Indian stocks fell, snapping a three-day gain, as a risk-off mood swept through global markets after Federal Reserve minutes fuelled concern over the pace of recovery for the world’s largest economy.
The benchmark S&P BSE Sensex Index declined 1% to end at 38,220.39 points yesterday, after closing at its highest since March 3 on Wednesday. The NSE Nifty 50 Index fell 0.8%. The MSCI Asia Pacific Index was down 1.5%, led by a slump in technology shares.
Fed officials noted that the coronavirus pandemic would weigh heavily on economic activity, according to minutes of the central bank’s July meeting. Separately, India’s interest rate-setting panel turned cautious about a recent surge in consumer inflation, according to minutes of the August 4-6 meeting published after close of trading yesterday.
Even so, the Sensex is up 1.6% so far this month, with foreign investors having bought a net $5.4bn of local stocks – set to be the biggest inflow in 17 months. While India’s economy faces its first annual contraction in four decades due to the coronavirus pandemic, as many as 29 of the 48 Nifty 50 members that have reported quarterly earnings this season have met or exceeded estimates, according to Bloomberg analysis.
“We are positively surprised by the extent of cost controls that companies were able to realize” in the June-ending quarter, Citigroup Inc analysts Surendra Goyal and Vijit Jain wrote in a note. They are overweight in the financials and telecom stocks and underweight consumer and metal companies.
The number of confirmed coronavirus cases in India stands at 2.77mn, with the number of deaths nearing 53,000. About 2.04mn people have recovered.
The yield on 10-year bonds fell two basis points to 5.95%, while the rupee weakened 0.3% to 75.02 per dollar.
Ten of the 19 sector sub-indexes compiled by BSE Ltd fell, led by a gauge of telecom shares
Reliance Industries Ltd contributed most to the Sensex’s slide, falling 1.7%, and Housing Development Finance Corp was the biggest decliner, decreasing 2.4%.

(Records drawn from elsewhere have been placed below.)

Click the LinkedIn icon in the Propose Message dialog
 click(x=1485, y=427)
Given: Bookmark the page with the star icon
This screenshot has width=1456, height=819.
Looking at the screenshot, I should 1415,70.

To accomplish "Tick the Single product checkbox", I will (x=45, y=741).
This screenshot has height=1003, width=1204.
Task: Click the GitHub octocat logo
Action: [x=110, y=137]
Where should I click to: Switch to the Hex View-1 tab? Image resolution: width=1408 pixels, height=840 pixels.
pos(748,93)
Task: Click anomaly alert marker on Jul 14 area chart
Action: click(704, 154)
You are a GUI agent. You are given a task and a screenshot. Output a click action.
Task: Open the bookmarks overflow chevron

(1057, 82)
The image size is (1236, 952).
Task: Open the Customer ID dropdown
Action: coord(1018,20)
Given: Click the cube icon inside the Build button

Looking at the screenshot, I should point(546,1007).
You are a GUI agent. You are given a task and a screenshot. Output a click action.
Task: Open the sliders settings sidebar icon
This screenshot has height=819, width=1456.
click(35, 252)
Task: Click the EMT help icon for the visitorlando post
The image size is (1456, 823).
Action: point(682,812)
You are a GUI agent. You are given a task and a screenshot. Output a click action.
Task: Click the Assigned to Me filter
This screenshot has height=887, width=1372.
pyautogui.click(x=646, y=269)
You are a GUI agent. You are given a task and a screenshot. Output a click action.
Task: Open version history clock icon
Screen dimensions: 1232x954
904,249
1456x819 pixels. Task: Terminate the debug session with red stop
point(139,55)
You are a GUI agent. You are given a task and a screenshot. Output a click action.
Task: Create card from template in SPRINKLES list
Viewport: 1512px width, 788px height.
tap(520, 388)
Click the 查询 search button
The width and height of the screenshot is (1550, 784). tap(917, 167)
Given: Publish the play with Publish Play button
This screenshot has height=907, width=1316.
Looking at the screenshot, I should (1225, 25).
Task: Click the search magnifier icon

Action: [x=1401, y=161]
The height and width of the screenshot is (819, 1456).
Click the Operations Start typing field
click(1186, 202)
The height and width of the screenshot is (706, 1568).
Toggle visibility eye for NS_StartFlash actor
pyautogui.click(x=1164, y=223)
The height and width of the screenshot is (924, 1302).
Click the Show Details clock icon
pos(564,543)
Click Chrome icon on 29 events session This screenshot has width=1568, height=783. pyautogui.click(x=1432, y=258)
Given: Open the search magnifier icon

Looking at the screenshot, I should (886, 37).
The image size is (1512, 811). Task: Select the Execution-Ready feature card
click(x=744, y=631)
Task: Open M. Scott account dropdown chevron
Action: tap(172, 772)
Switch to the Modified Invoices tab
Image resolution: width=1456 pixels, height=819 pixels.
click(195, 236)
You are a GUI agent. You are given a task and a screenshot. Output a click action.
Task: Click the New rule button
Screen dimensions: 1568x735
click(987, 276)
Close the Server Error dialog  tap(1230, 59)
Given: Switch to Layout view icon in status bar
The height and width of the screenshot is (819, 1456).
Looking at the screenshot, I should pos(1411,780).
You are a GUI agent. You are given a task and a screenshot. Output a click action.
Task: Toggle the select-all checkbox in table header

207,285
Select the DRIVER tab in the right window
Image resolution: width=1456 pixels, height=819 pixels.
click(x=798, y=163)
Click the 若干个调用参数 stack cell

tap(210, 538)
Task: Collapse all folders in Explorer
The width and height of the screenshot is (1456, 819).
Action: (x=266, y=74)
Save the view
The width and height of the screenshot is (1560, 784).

Meanwhile the rupee plunged 20 paise and settled below the 75 per US dollar mark yesterday as strengthening American currency and losses in domestic equities weighed on investor sentiment.
Forex traders said strong dollar, weak domestic equities and US Federal Reserve meeting minutes weighed on investor sentiment.
At the interbank forex market, the local unit settled for the day at 75.02 against the US dollar, down 20 paise over its previous close of 74.82.
During the session, the domestic unit witnessed an intra-day high of 74.93 and a low of 75.05 against the US dollar.
Meanwhile, the dollar index, which gauges the greenback’s strength against a basket of six currencies, rose 0.31% to 93.17.
“The US dollar has strengthened overnight after the release of US Federal Open Market Committee (FOMC) minutes that were less dovish than expected,” said Abhishek Goenka, Founder and CEO, IFA Global.
As per the FOMC minutes, the committee members have expressed concern over the continuing impact of Covid-19 on economic growth.
Foreign institutional investors were net buyers in the capital market as they purchased shares worth Rs 459.01 crore on Wednesday, according to provisional exchange data.
Brent crude futures, the global oil benchmark, fell 0.82% to $45 per barrel.